Top of Source data

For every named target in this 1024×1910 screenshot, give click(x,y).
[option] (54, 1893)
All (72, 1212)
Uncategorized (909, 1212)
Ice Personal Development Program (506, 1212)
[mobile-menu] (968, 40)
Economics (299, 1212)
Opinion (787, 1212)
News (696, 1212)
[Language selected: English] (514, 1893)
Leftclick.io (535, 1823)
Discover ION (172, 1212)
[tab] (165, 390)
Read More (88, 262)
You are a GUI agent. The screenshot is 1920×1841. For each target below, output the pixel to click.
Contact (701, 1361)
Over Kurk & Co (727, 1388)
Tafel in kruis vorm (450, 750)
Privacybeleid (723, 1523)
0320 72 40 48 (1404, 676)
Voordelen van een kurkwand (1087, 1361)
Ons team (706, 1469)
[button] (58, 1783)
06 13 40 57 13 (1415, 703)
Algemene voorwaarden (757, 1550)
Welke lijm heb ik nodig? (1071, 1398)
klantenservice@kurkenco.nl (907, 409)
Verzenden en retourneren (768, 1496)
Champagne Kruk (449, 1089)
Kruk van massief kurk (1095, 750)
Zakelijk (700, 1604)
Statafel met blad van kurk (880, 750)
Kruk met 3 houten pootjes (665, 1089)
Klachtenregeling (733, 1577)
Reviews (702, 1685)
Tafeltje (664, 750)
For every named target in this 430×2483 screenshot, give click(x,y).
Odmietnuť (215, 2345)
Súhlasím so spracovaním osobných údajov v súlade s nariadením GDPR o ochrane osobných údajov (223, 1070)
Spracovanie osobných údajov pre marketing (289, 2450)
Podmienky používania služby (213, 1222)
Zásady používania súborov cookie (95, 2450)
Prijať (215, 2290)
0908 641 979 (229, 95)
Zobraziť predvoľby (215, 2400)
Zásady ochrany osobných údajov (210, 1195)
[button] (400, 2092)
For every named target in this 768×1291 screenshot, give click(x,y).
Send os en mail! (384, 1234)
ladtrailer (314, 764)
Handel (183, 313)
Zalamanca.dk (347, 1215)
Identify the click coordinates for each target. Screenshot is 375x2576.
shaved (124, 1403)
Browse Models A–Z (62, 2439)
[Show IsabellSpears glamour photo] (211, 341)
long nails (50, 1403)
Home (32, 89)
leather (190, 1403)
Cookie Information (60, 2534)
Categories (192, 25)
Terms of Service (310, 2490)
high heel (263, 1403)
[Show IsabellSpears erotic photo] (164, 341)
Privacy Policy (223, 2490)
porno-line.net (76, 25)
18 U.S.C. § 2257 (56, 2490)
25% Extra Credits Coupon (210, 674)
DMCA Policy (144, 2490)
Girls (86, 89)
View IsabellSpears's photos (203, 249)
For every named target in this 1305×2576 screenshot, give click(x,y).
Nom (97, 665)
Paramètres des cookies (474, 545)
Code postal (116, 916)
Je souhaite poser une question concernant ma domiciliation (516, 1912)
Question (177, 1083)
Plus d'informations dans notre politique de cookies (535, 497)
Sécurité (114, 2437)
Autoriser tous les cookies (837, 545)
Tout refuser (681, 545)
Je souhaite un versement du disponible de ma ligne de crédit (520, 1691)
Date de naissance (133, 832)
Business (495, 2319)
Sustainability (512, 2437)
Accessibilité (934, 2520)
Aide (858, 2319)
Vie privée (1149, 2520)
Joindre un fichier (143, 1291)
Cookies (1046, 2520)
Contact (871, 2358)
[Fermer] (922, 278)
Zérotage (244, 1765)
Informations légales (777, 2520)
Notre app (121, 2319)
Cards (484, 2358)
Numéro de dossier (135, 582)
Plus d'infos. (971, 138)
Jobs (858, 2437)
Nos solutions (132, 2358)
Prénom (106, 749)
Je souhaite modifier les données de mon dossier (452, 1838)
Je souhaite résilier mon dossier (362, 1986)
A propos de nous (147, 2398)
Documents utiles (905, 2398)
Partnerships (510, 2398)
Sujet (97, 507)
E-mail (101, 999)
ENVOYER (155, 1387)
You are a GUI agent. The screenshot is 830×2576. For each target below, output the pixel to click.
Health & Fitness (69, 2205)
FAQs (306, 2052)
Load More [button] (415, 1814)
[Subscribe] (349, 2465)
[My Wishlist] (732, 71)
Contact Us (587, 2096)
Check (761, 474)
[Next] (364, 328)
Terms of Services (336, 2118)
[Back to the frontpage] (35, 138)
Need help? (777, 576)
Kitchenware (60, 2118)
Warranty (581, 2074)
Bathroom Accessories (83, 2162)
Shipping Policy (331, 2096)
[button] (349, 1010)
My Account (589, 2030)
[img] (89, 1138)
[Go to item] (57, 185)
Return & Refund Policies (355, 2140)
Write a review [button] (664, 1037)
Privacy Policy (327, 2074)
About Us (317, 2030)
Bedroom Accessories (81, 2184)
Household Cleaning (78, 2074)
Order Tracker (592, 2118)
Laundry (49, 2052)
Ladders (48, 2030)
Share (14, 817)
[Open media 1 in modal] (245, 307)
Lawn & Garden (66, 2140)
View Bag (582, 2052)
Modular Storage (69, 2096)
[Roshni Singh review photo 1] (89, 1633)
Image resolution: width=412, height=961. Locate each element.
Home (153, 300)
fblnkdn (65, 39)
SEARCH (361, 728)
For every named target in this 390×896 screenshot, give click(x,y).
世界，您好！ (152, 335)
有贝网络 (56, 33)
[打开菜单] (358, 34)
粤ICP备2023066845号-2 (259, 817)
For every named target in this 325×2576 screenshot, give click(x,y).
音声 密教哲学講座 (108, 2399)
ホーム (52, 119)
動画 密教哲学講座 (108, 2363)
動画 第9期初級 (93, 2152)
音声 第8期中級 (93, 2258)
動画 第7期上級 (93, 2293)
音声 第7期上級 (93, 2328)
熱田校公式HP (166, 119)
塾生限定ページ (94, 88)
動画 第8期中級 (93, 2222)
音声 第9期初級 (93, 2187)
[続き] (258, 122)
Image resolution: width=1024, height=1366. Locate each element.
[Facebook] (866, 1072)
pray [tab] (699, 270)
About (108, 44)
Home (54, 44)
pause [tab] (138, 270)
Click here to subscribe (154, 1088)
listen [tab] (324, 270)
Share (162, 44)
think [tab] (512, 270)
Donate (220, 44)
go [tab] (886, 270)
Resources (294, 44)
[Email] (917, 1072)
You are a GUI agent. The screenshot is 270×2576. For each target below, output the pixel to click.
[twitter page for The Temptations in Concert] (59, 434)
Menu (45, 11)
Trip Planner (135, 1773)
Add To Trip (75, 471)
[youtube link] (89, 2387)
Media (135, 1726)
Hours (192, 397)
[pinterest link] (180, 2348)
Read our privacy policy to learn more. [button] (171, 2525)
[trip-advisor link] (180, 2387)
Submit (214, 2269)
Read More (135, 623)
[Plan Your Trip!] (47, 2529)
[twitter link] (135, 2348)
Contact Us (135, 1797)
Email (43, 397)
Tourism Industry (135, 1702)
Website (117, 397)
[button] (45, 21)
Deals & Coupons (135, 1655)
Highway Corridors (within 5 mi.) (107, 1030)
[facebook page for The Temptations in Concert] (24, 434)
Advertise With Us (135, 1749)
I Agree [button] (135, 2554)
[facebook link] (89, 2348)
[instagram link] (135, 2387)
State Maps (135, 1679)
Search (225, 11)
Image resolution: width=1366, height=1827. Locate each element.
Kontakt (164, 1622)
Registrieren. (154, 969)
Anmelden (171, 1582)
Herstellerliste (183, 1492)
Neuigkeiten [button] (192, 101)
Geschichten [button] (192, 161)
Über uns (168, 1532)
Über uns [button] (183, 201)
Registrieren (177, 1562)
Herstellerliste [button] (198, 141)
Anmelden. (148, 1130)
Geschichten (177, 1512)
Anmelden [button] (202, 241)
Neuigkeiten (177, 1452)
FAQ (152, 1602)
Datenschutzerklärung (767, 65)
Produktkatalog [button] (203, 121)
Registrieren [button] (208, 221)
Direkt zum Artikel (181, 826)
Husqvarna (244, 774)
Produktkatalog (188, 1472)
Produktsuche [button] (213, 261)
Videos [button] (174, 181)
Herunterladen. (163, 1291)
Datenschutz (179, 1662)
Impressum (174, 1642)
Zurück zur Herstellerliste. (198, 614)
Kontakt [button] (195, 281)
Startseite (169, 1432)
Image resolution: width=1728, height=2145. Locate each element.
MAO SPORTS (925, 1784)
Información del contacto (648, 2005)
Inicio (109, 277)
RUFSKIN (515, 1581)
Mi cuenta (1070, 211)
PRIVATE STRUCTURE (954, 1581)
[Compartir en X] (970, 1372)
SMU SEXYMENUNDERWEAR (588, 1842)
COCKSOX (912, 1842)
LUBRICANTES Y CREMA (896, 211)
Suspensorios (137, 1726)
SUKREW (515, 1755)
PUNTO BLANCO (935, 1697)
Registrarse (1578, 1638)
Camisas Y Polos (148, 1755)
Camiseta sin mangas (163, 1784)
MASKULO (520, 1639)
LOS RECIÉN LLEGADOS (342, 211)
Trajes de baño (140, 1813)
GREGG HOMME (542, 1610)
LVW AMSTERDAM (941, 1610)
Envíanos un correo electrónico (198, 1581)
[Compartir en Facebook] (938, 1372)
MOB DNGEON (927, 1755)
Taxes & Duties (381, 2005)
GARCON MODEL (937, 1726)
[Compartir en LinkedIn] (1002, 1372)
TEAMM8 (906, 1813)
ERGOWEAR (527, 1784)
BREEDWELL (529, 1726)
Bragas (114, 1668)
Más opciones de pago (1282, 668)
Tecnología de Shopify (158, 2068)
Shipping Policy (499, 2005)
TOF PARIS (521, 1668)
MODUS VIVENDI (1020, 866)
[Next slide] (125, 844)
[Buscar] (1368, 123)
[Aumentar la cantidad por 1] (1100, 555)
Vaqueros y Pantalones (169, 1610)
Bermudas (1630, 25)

Bottom of Source data

Goal of the exercise :: When the line containing "You are a GUI agent. The screenshot is 1920×1841." is reached, include it and stop. Until then, output each line of the entries exactly as given, starting from the first.

Answer to the problem ::
For every named target in this 1024×1910 screenshot, give click(x,y).
[option] (54, 1893)
All (72, 1212)
Uncategorized (909, 1212)
Ice Personal Development Program (506, 1212)
[mobile-menu] (968, 40)
Economics (299, 1212)
Opinion (787, 1212)
News (696, 1212)
[Language selected: English] (514, 1893)
Leftclick.io (535, 1823)
Discover ION (172, 1212)
[tab] (165, 390)
Read More (88, 262)
You are a GUI agent. The screenshot is 1920×1841. For each target below, output the pixel to click.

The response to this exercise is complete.